I had a structure that looked like this
((0,1), (2, 3), (4, 5), (6,7)

I changed my code slightly and now I do this:
odd = (1,3,5,7)
even = (0,2,4,6)
all = zip(even, odd)

however the zip produces:
[(0, 1), (2, 3), (4, 5), (6, 7)]

Which is a list of tuples.. I wanted a tuple of tuples...

Mar 8 '06 #1
5 1175
KraftDiner <bo*******@yahoo.com> wrote:
[(0, 1), (2, 3), (4, 5), (6, 7)]

Which is a list of tuples.. I wanted a tuple of tuples...

odd = (1,3,5,7)
even = (0,2,4,6)
all = zip(even, odd)
all [(0, 1), (2, 3), (4, 5), (6, 7)] tuple(all)

((0, 1), (2, 3), (4, 5), (6, 7))

Cheers,
--Jan Niklas
Mar 8 '06 #2
KraftDiner wrote:
I had a structure that looked like this
((0,1), (2, 3), (4, 5), (6,7)

I changed my code slightly and now I do this:
odd = (1,3,5,7)
even = (0,2,4,6)
all = zip(even, odd)

however the zip produces:
[(0, 1), (2, 3), (4, 5), (6, 7)]

Which is a list of tuples.. I wanted a tuple of tuples...

tuple(zip(even, odd))

and if you fear for memory efficiency

tuple(iterator.izip(even, odd))
Mar 8 '06 #3
KraftDiner schrieb:
I had a structure that looked like this
((0,1), (2, 3), (4, 5), (6,7)

I changed my code slightly and now I do this:
odd = (1,3,5,7)
even = (0,2,4,6)
all = zip(even, odd)

however the zip produces:
[(0, 1), (2, 3), (4, 5), (6, 7)]

Which is a list of tuples.. I wanted a tuple of tuples...


Use tuple(zip(...))

There is a reason that zip returns a list: appending to a list is considered a "natural" operation, whereas extending an
immutable(!) tuple creates a _new_ tuple for each entry. Which is a comparable costly operation - actually quadratic
complexity instead of linear.

So - if you need a tuple afterwards, convert it as shown above.

Diez
Mar 8 '06 #4
KraftDiner wrote:
I had a structure that looked like this
((0,1), (2, 3), (4, 5), (6,7)

I changed my code slightly and now I do this:
odd = (1,3,5,7)
even = (0,2,4,6)
all = zip(even, odd)

however the zip produces:
[(0, 1), (2, 3), (4, 5), (6, 7)]

Which is a list of tuples.. I wanted a tuple of tuples...

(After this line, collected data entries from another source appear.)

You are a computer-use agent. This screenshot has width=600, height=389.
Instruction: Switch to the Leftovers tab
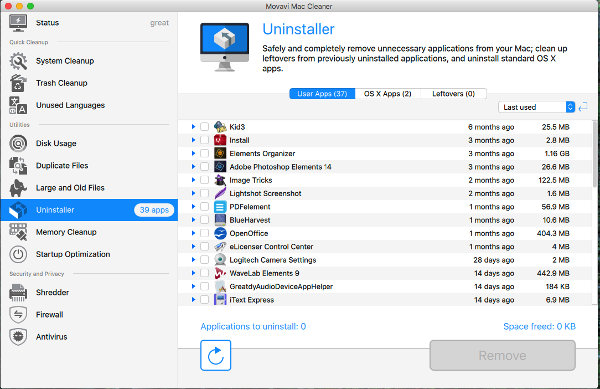453,94
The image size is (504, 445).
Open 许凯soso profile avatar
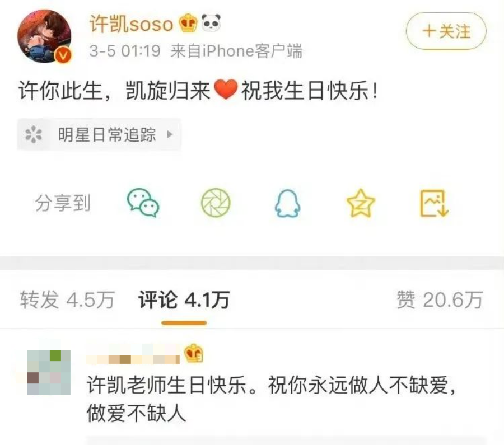pyautogui.click(x=44, y=36)
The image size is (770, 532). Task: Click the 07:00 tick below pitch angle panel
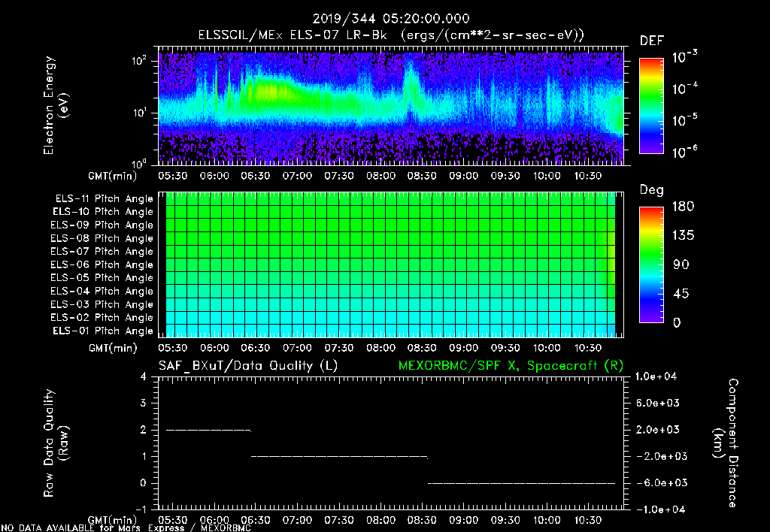point(297,348)
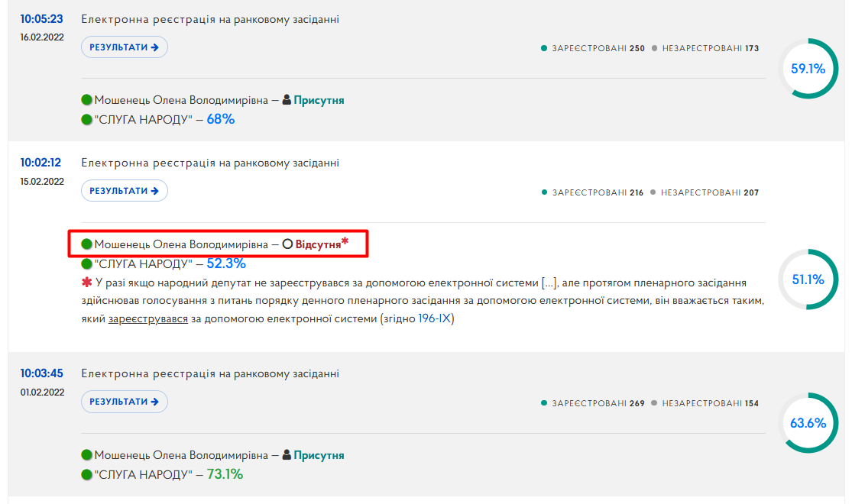The width and height of the screenshot is (852, 504).
Task: Click the green dot beside СЛУГА НАРОДУ 68%
Action: coord(86,119)
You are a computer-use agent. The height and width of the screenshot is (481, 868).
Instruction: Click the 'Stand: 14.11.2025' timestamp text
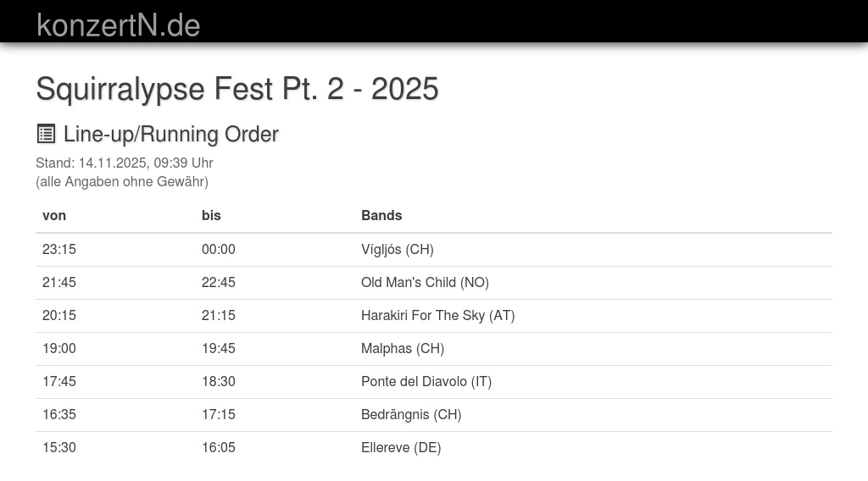(x=124, y=163)
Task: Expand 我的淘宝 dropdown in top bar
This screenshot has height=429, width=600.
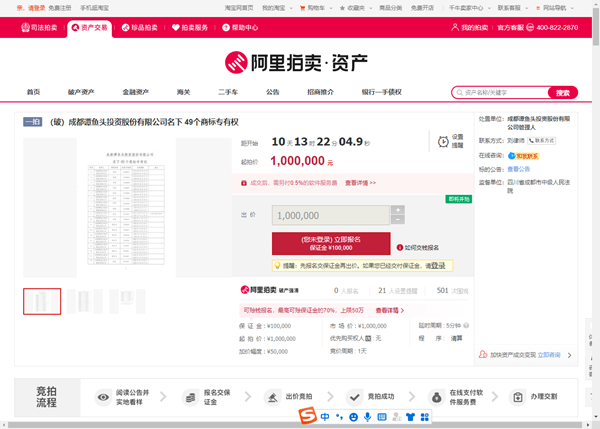Action: coord(275,7)
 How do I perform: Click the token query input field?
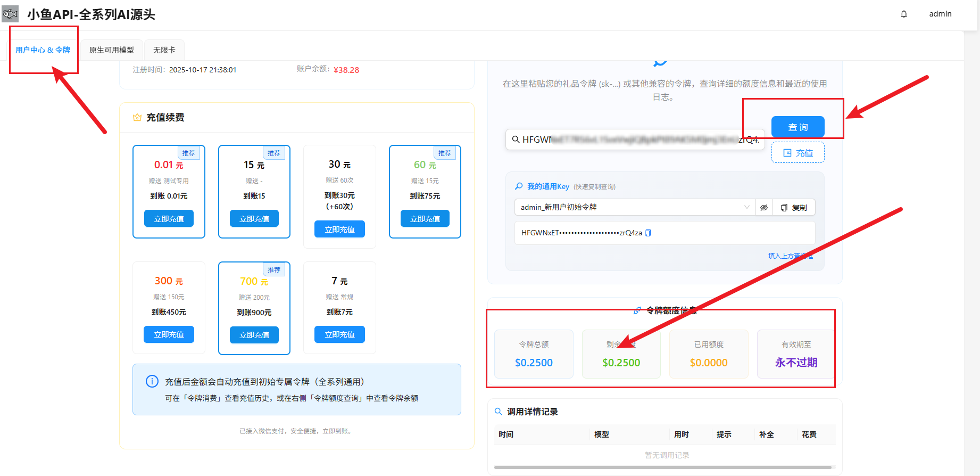click(x=635, y=139)
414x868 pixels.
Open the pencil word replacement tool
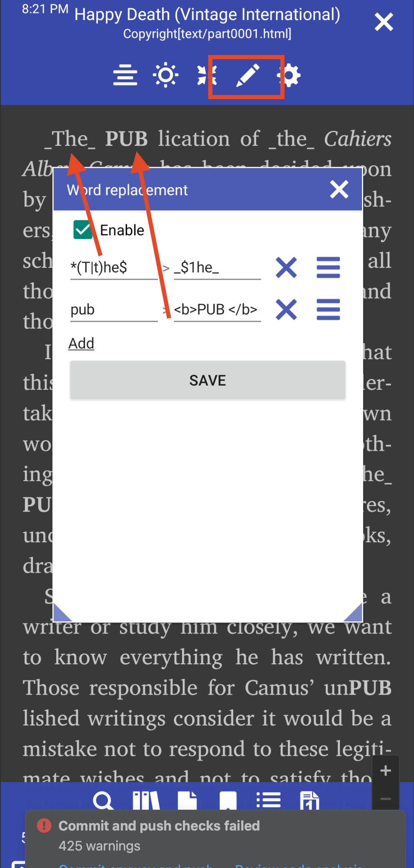(x=248, y=75)
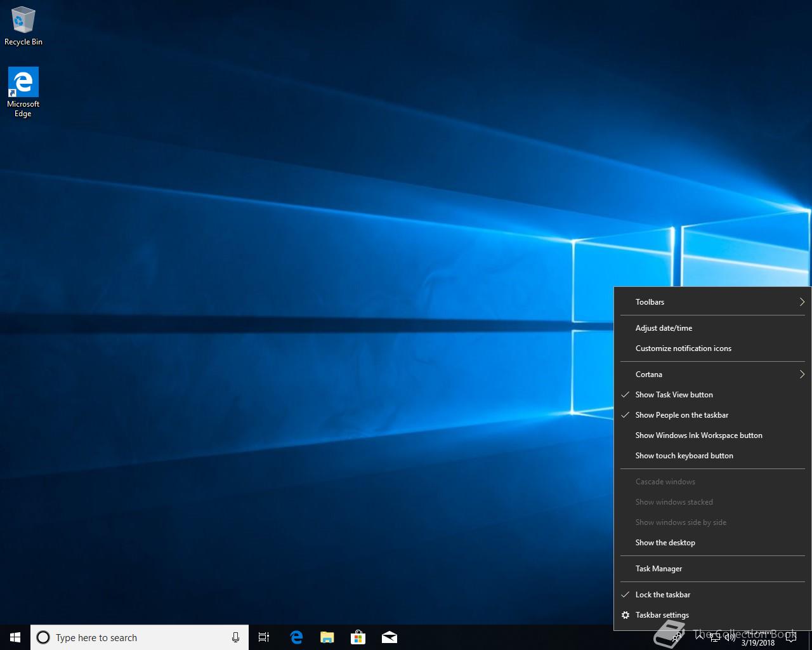The image size is (812, 650).
Task: Click Show the desktop
Action: (x=665, y=543)
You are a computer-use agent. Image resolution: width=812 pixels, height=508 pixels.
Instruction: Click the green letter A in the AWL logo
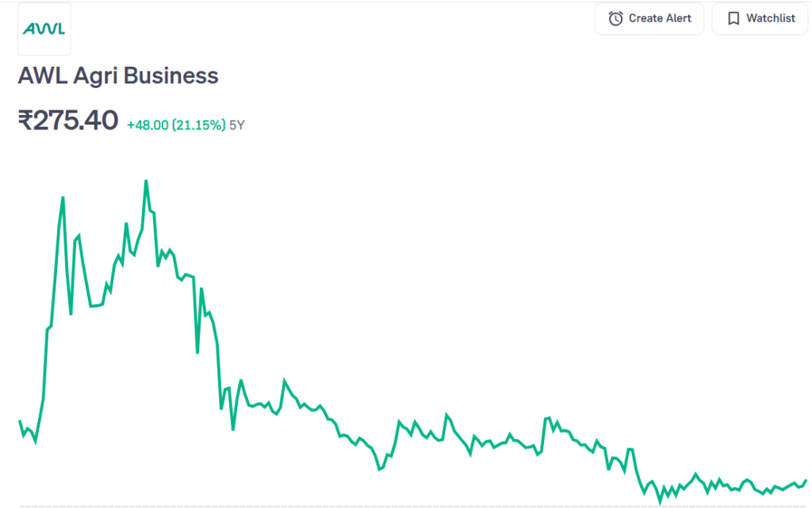click(x=29, y=29)
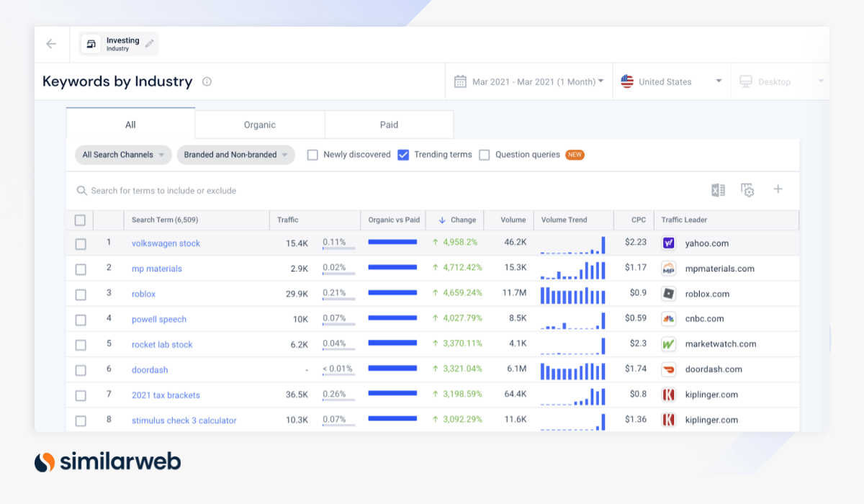The height and width of the screenshot is (504, 864).
Task: Switch to the Organic tab
Action: point(259,124)
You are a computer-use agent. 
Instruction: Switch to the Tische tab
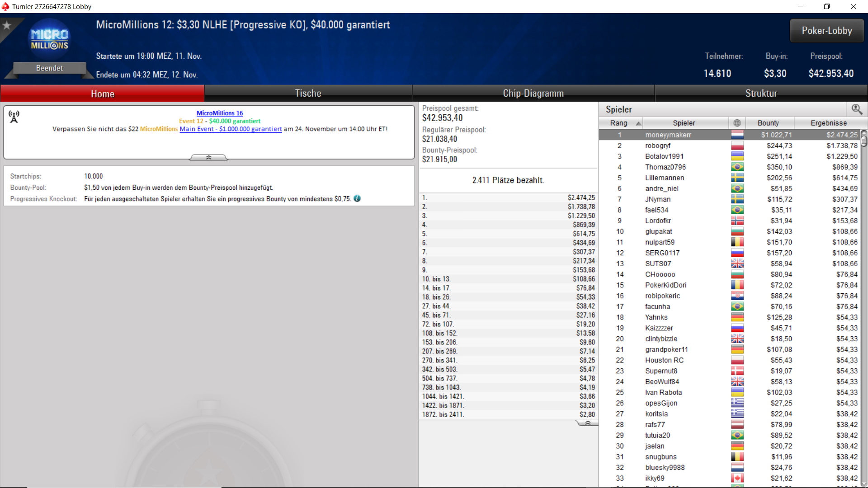(308, 94)
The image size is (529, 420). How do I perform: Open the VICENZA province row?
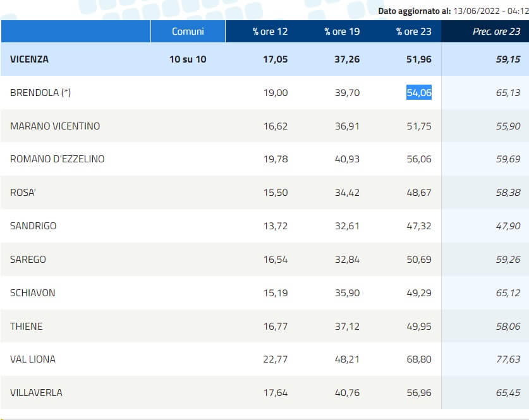(x=29, y=59)
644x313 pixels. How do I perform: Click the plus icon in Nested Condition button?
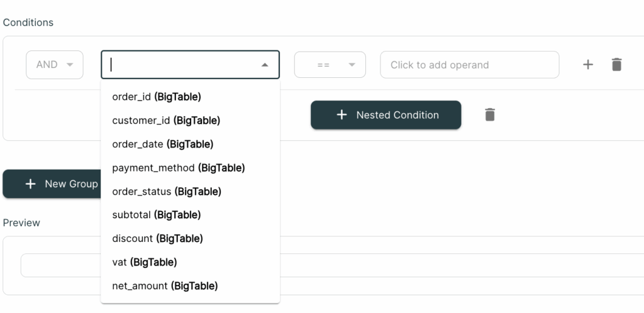(x=341, y=115)
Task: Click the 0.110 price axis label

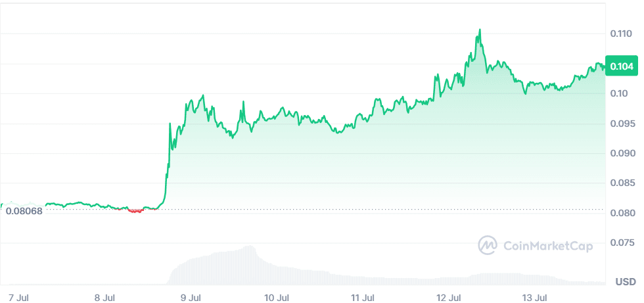Action: pyautogui.click(x=621, y=34)
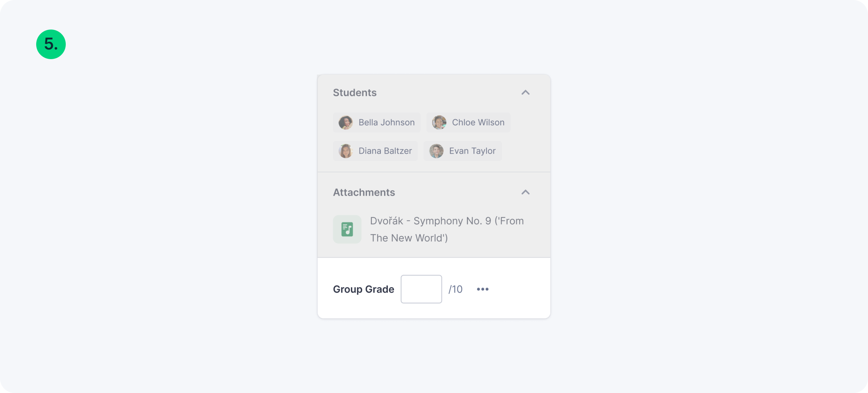Select Chloe Wilson's avatar
This screenshot has height=393, width=868.
point(439,122)
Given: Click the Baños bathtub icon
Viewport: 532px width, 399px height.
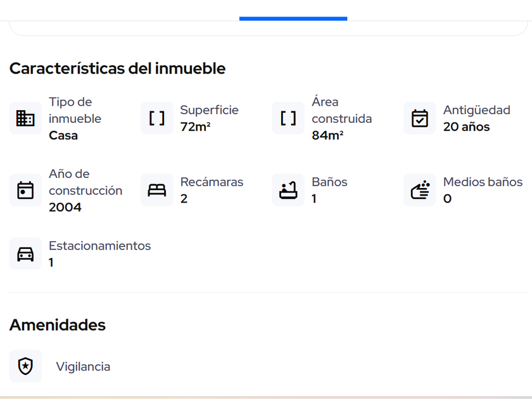Looking at the screenshot, I should (x=288, y=190).
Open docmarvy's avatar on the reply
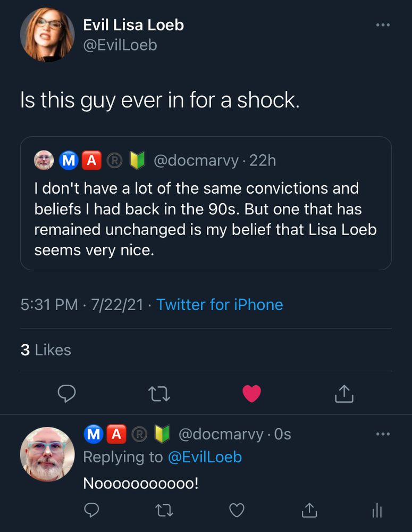This screenshot has width=412, height=532. pyautogui.click(x=47, y=454)
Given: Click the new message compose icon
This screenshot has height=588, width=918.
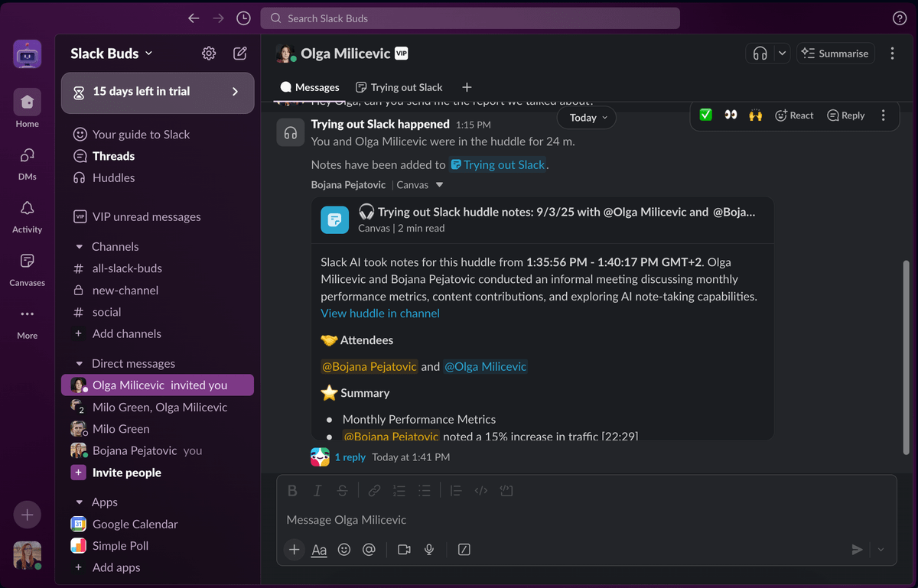Looking at the screenshot, I should pos(240,54).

Others have already told you how to do this. But I have
a question: why do you care that it is a tuple, not a
list? Is there something you need to do with it that
can be done with tuples but not lists?

In other words, while it isn't *wrong* to convert the
list to a tuple, perhaps it is *unnecessary*?
--
Steven.

Mar 9 '06 #5
KraftDiner wrote:
I had a structure that looked like this
((0,1), (2, 3), (4, 5), (6,7)

I changed my code slightly and now I do this:
odd = (1,3,5,7)
even = (0,2,4,6)
all = zip(even, odd)

however the zip produces:
[(0, 1), (2, 3), (4, 5), (6, 7)]

Which is a list of tuples.. I wanted a tuple of tuples...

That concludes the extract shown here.